PROBLEM: The result should be every line of the listing that contains "sidebar".

DATA RECORDS: Begin

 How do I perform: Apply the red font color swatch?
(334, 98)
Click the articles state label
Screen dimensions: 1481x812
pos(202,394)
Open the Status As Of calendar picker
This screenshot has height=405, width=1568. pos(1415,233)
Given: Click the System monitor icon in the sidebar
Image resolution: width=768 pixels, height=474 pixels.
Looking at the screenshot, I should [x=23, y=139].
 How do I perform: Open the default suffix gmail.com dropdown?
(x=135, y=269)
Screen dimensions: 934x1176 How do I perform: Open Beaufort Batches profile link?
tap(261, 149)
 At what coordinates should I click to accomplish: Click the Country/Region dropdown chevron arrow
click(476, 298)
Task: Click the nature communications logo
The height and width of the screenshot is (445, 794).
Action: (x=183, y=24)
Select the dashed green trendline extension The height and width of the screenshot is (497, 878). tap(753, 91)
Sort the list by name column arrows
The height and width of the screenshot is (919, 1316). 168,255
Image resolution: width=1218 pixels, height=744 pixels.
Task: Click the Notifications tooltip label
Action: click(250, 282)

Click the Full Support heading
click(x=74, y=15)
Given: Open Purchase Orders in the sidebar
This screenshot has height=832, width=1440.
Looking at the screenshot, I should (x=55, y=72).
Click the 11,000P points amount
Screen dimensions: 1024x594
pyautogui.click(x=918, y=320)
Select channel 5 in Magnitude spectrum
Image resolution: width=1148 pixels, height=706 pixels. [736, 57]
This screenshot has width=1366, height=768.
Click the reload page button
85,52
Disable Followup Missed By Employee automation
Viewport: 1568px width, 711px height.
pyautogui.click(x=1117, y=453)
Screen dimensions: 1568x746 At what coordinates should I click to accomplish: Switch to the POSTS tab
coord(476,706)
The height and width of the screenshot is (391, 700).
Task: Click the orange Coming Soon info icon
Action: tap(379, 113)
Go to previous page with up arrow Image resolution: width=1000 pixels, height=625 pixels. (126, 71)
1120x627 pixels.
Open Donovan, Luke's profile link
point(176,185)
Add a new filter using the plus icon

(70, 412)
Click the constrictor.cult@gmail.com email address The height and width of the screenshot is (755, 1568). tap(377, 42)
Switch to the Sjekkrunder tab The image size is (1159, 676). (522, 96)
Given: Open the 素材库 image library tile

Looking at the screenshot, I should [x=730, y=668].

DATA RECORDS: End

TASK SOLUTION:
Given: Click the System monitor icon in the sidebar
Given: Open Purchase Orders in the sidebar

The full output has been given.